Chi esce da una dinamica sociale per entrare in una editoriale cambia a tutti gli effetti campo di gioco. L’abbandono dell’economia del dono determina:
- responsabilità (anche in termini di aspettative)
- asimmetria sociale (i propri interlocutori si trasformano in «audience» e non riescono più a ricambiare con la propria competenza quella messa a disposizione, interrompendo la
crescita di valore del sistema).
Anche in quel caso venni presa da molti per un’idealista un po’ fuori dai veri giochi di soldi e potere: la professionalizzazione dei blogger sembrava inevitabile, se non desiderabile. Sette anni dopo i blog sono testate di serie B (se non C), i blogger quando va male mendicano campioncini e quando va benino vendono la loro “influenza” un tanto al chilo. Solo pochi sono riusciti a entrare appieno in una dinamica editoriale e ci sono riusciti prendendosi appieno la loro responsabilità di informare/intrattenere i lettori e di creare valore per gli inserzionisti, ancora meno sono riusciti a restare in una logica puramente sociale in cui la notorietà e la reputazione non sono merci di scambio diretto ma servono a migliorare il proprio valore di mercato come professionisti.

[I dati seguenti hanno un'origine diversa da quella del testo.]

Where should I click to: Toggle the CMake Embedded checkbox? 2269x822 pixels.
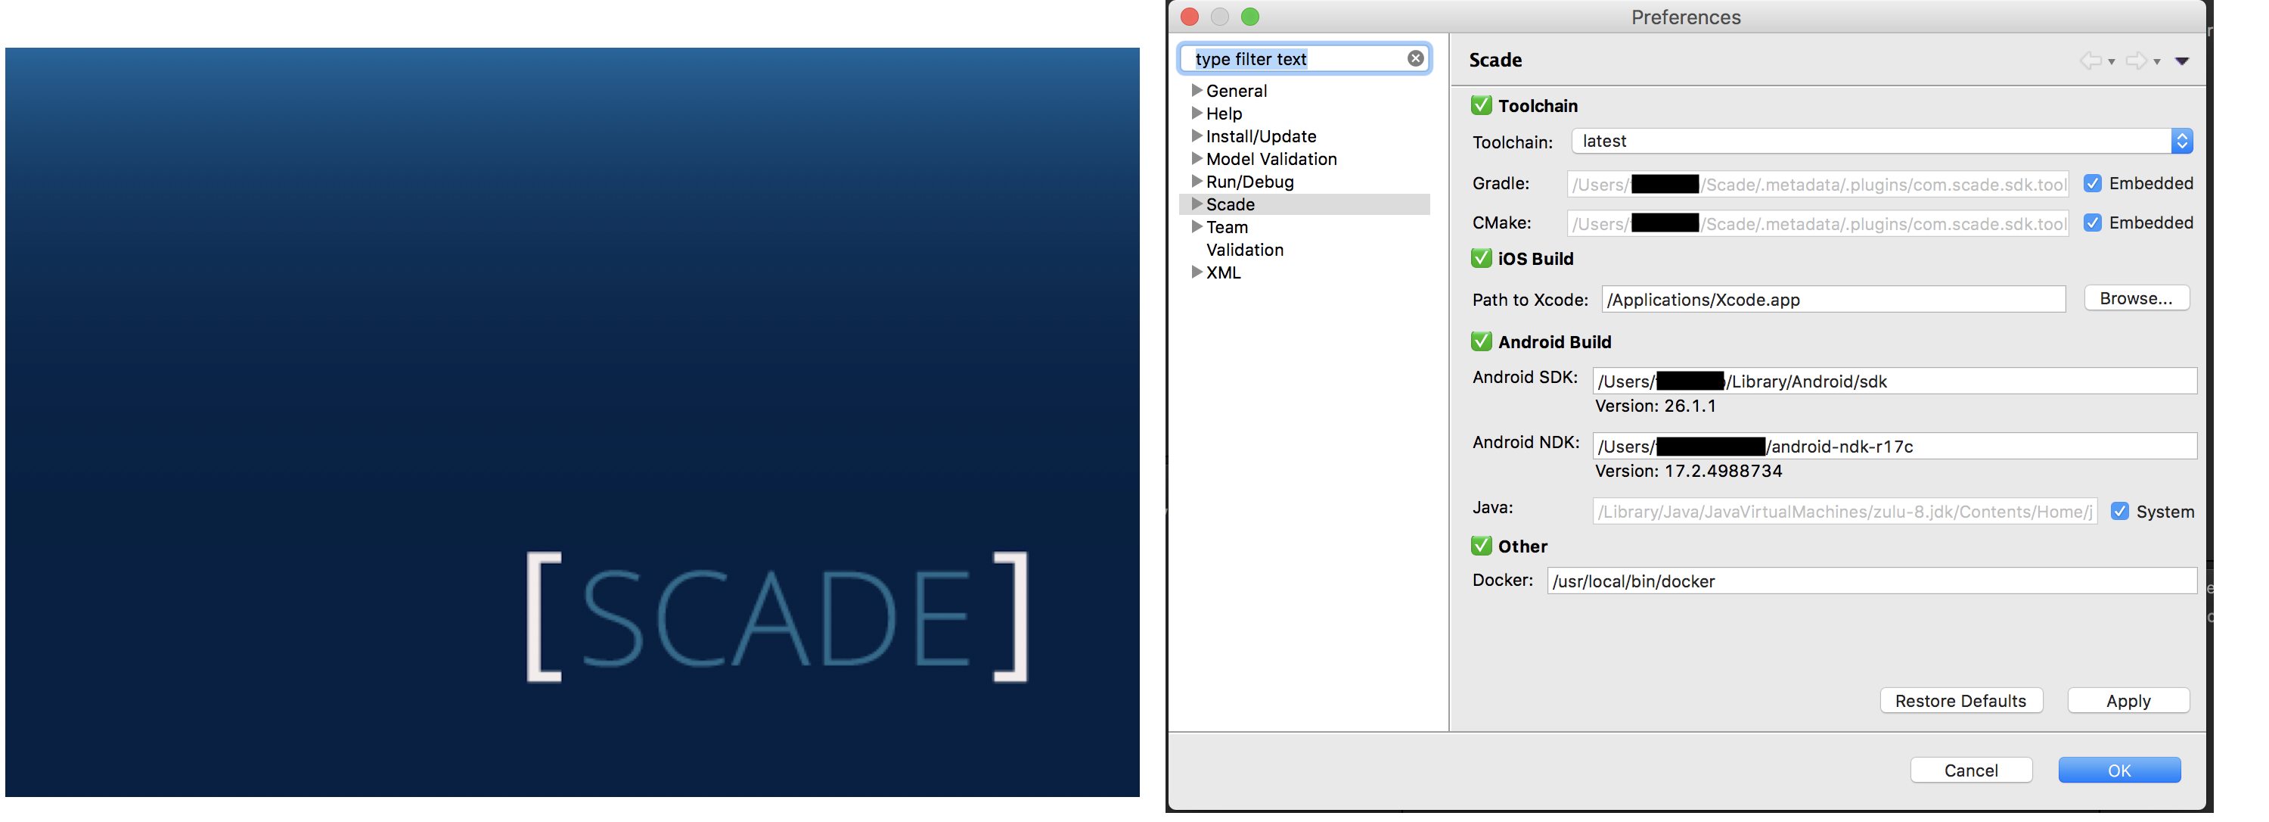coord(2093,223)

(Qualcuno, pare, si diverte ancora a scrivere :-)
Qual è la conseguenza di tutto questo per le aziende, cioè per i miei clienti? La principale conseguenza è che sempre di più gli influencer, esattamente come Facebook, sono diventati un medium a pagamento. Se paghi, però, cambi campo da gioco: ottieni con maggiore facilità obiettivi numerici importanti, ma o sei costretto a barare (violando le norme che impongono di dichiarare esplicitamente che un parere è stato comprato) oppure, esattamente come nel 2007, esci dall’economia del dono ed entri nell’economia di mercato. Hai l’illusione di comprare “peer influence” ma stai comprando uno spot a due dimensioni (un post, ah ah): non stai facendo digital pr, non stai facendo social media marketing, stai comprando spazi pubblicitari.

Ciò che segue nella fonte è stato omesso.